Statistical analysis

In this study, all values were expressed as the mean ± standard deviations, and the differences between means were considered significant at p < 0.05 by SPSS 18.0 software version 18 (SPSS Inc., New York, NY, USA). The differences among groups were analyzed by Duncan’s multiple range test [50]. Design-Expert Software (Version 8.0.6, State Ease Inc., Minneapolis, NE, USA) was used to analyze the variance (ANOVA) and the parameters of the response equation. The goodness of fit of the polynomial model was evaluated by the coefficient of determination R2 and Fisher’s F-test [51]. Surface and contour plots illustrated the fitted polynomial equation, which showed the optimal fermentation conditions and the relationship between independent levels.

Results

Here, we investigated the effects of the fermentation medium, pH, blades speed, and temperature on the MRYP yield.

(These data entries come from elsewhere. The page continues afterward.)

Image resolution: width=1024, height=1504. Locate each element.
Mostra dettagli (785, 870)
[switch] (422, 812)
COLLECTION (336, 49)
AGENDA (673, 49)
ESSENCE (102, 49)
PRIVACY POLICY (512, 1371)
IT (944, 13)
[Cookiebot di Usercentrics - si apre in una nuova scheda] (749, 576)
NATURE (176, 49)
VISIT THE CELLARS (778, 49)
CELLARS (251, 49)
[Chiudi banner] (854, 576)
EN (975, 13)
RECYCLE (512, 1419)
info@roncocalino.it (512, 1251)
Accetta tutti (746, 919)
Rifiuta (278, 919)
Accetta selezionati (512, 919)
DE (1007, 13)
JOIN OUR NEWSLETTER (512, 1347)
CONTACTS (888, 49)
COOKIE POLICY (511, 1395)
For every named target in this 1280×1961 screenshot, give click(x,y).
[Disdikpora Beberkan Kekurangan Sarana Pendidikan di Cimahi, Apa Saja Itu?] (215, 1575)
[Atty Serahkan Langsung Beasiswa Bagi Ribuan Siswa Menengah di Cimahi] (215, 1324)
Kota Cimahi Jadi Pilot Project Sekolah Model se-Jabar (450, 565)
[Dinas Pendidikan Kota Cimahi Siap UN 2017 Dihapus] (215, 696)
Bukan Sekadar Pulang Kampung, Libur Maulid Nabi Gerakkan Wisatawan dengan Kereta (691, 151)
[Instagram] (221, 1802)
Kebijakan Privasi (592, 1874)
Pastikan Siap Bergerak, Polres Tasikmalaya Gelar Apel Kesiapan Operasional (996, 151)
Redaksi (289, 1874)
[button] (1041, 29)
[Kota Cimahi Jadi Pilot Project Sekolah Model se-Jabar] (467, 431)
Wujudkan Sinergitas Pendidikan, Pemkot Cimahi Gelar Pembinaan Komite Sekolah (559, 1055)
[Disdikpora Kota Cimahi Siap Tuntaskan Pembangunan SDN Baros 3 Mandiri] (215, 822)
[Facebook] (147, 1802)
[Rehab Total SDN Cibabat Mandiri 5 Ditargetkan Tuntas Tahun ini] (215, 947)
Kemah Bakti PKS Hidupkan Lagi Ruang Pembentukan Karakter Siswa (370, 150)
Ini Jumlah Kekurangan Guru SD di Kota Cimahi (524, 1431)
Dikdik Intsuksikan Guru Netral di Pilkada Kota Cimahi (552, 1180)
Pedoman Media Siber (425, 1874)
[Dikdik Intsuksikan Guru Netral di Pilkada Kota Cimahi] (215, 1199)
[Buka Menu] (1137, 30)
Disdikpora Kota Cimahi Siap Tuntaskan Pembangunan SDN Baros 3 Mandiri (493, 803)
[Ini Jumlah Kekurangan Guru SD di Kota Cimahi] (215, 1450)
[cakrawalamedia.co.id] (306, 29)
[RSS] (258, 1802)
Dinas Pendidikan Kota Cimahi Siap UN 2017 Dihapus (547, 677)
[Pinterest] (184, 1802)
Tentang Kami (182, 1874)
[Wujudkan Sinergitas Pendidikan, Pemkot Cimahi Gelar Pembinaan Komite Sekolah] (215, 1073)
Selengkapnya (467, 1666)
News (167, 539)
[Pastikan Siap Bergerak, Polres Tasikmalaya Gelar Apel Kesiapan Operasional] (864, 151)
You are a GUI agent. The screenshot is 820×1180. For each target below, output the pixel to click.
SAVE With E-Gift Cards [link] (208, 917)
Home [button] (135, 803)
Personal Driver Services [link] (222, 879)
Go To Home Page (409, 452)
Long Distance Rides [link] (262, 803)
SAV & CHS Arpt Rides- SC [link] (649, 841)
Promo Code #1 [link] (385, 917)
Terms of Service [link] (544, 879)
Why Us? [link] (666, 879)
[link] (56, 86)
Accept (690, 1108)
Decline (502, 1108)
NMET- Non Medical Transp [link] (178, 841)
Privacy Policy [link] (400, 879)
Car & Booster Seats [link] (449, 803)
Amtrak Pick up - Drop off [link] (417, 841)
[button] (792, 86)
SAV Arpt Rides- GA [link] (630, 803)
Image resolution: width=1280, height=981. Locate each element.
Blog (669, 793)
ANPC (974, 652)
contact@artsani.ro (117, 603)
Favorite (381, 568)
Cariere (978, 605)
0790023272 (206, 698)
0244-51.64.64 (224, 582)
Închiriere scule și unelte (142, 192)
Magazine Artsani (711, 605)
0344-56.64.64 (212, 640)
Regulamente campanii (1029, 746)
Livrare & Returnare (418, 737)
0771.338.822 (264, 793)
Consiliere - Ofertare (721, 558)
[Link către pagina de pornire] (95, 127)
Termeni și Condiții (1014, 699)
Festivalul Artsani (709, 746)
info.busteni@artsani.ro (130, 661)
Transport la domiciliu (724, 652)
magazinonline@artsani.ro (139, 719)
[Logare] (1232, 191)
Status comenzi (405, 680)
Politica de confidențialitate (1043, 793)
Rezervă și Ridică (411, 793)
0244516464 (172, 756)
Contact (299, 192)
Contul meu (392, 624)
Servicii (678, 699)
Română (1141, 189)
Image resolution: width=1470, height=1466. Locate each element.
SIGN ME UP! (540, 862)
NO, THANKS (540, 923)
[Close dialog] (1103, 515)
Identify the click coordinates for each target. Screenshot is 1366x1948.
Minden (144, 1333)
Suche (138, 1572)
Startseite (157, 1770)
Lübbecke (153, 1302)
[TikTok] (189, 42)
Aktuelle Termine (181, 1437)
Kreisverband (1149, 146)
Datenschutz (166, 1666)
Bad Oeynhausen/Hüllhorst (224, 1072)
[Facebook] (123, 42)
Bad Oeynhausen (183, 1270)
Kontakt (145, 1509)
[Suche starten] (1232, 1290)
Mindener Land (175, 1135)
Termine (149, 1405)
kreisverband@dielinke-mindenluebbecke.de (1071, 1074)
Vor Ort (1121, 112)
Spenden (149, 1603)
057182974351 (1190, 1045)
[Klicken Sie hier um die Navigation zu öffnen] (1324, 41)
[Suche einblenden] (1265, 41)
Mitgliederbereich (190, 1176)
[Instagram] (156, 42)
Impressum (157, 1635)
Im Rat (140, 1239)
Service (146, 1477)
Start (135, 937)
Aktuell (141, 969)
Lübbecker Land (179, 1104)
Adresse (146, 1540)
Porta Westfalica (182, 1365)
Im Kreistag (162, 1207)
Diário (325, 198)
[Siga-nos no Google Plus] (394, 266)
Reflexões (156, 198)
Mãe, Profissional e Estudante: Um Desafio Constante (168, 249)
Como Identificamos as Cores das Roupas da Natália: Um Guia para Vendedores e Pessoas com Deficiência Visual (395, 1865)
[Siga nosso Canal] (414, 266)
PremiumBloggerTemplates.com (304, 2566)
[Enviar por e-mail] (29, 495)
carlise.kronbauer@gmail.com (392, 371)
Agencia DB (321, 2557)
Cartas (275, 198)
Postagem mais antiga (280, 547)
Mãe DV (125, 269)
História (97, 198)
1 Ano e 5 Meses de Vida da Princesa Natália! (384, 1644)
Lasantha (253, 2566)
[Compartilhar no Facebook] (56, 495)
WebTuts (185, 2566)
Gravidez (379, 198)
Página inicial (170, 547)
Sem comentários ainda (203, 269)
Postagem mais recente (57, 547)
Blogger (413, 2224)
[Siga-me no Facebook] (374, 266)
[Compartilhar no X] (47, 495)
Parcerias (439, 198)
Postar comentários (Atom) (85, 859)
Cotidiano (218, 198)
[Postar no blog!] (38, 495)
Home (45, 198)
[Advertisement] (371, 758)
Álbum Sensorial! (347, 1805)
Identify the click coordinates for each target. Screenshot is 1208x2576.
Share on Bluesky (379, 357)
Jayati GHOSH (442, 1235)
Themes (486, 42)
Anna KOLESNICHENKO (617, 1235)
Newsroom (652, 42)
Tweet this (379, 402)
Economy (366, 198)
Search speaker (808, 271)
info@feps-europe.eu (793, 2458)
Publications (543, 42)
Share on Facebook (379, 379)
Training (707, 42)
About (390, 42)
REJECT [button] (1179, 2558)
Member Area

Then we determined the optimal fermentation conditions for MRYP in Box–Behnken design. Besides, the molecular weight and monosaccharides composition were analyzed by HPGPC and HPLC, respectively. At last, the antioxidant and antibacterial activity were evaluated in vitro and in vivo.

Effect of medium on the yield of MRYP

Table 2 presents the yields of MRYP in each medium. Based on the preliminary single-factor experiments, the yield in Medium 4 was 3301.21 mg/L, which was significantly higher than others (p<0.05).

Table 2
Effect of five fermentation media on the MRYP yield (mg/L).
Culture mediumYPDA mediumCzapek mediumSelf-1 matching mediumSelf-2 matching mediumSelf-3 matching mediumSelf-4 matching medium
Yield of polysaccharide2511.42±30.21a2212.93±22.86a2880.04±20.01b2915.68±22.97b2927.07±19.75b3301.21±12.93c
Values are means ± standard deviations. In the same row, values with different small letter superscripts mean significant difference (P<0.05), different capital letter superscripts mean significant difference (P<0.01). The same as below.

This result indicated that the ingredients of Medium 4 might have a promoting effect on the production of MRYP. Therefore, Medium 4 was chosen for subsequent experimental optimization.

Effect of pH on the yield of MRYP

pH of the fermentation medium is a crucial factor in the production of yeast polysaccharides. This is because pH affects yeast metabolite production and physiology. Besides, potentials of both inner and outer membranes are affected by the pH of fermentation medium.

Table 3 shows the yields of MRYP at different pH values. In the primary screening test, the yield of MRYP increased with a rise in pH until it reached its peak value (3746.32±74.10 mg/L) at pH = 6.0, which was significantly greater than others (p <0.05). Then the yield of MRYP declined until the end, that is, until the pH value reached 8.0. As seen in Table 3, the yield of MRYP was significantly higher than others when the pH range was from 5 to 7 (p<0.05). Therefore, the pH range of 5–7 was chosen for the second screening test.

Table 3
Effect of different pH on the yield of MRYP (mg/L).
 Preliminary screening 3.0 4.0 5.0 6.0 7.0 8.0 Yield of polysaccharide 1142.51±71.76a 2723.73±61.18c 3385.38±67.41e 3746.32±74.10f 3138.24±63.94d 2488.03±75.66b Secondary screening 5 5.4 5.8 6.2 6.6 7 Yield of polysaccharide 3431.71±66.08c 3618.82±58.66d 3644.78±55.71c 4102.18±76.66e 3931.34±89.48d 3073.46±65.31a

In the second screening test, the yield of MRYP was significantly higher than others (p<0.05) when the pH range was between 5.8 and 6.6, and the peak value was 4102.18±76.66 mg/L when the pH was 6.2. Therefore, pH = 5.8, 6.2, and 6.6 were chosen for the fermentation medium.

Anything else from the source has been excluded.